> [Stated problem]:
Render the data below as a Markdown table with two columns, Row and Line. Put each non-blank line in its own row and number the rows in order.

> [Task input]:

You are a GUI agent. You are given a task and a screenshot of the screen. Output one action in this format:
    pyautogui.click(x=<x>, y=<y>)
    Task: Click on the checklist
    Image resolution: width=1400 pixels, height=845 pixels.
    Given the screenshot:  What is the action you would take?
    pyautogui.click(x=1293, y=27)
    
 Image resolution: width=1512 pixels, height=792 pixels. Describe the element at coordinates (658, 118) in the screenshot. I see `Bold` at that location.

> [Written answer]:
| Row | Line |
|---|---|
| 1 | You are a GUI agent. You are given a task and a screenshot of the screen. Output one action in this format: |
| 2 |     pyautogui.click(x=<x>, y=<y>) |
| 3 |     Task: Click on the checklist |
| 4 |     Image resolution: width=1400 pixels, height=845 pixels. |
| 5 |     Given the screenshot:  What is the action you would take? |
| 6 |     pyautogui.click(x=1293, y=27) |
| 7 |  Image resolution: width=1512 pixels, height=792 pixels. Describe the element at coordinates (658, 118) in the screenshot. I see `Bold` at that location. |